■ TASK ■
Look below for the line containing "中壢店(國旅卡) (171, 2387)"; from there, print each line exactly up to and including the line containing "帳篷特惠區 (343, 24)", and stop.

DATA EXTRACT Block Start

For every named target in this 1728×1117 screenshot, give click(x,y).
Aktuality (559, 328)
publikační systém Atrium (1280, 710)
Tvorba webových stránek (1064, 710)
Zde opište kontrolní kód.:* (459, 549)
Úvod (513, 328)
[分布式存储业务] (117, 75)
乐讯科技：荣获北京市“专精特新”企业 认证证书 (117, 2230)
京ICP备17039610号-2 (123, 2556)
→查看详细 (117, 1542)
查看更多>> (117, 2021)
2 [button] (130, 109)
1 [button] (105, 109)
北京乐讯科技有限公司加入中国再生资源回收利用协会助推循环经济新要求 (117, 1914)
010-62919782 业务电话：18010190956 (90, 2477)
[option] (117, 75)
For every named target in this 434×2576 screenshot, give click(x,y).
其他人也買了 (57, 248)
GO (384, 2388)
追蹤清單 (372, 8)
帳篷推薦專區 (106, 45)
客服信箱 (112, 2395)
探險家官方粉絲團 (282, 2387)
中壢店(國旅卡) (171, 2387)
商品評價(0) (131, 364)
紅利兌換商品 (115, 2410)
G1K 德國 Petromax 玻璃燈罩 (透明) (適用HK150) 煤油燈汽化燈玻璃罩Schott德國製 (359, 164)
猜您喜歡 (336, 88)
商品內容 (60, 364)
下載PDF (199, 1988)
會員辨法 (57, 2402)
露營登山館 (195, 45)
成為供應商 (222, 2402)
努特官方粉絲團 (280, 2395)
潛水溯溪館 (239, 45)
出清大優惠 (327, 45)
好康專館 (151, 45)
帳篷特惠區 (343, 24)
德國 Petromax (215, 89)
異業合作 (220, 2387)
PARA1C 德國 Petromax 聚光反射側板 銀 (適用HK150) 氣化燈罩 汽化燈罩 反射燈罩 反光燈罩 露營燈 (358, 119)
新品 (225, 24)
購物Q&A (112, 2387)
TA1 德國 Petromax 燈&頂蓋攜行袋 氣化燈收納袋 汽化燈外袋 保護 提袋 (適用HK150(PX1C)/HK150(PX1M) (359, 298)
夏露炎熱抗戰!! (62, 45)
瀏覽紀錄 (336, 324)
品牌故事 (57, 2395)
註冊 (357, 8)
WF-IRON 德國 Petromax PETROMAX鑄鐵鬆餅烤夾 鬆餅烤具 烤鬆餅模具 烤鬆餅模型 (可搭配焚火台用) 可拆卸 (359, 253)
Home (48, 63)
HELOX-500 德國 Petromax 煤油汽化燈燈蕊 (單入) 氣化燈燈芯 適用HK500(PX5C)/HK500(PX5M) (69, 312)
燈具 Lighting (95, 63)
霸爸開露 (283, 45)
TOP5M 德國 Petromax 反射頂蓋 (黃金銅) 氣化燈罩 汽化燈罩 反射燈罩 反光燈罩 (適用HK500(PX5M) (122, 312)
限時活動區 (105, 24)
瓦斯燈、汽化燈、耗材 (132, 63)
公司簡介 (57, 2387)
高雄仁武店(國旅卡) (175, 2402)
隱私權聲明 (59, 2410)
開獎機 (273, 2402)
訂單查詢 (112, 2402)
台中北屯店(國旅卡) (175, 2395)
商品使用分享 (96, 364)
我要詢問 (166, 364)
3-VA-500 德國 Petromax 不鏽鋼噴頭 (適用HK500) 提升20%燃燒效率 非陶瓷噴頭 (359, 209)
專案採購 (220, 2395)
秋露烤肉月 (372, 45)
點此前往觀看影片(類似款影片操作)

DATA EXTRACT Block End

■ SOLUTION FOR THIS PROBLEM ■
中壢店(國旅卡) (171, 2387)
商品評價(0) (131, 364)
紅利兌換商品 (115, 2410)
G1K 德國 Petromax 玻璃燈罩 (透明) (適用HK150) 煤油燈汽化燈玻璃罩Schott德國製 (359, 164)
猜您喜歡 (336, 88)
商品內容 (60, 364)
下載PDF (199, 1988)
會員辨法 (57, 2402)
露營登山館 (195, 45)
成為供應商 (222, 2402)
努特官方粉絲團 (280, 2395)
潛水溯溪館 (239, 45)
出清大優惠 (327, 45)
好康專館 (151, 45)
帳篷特惠區 (343, 24)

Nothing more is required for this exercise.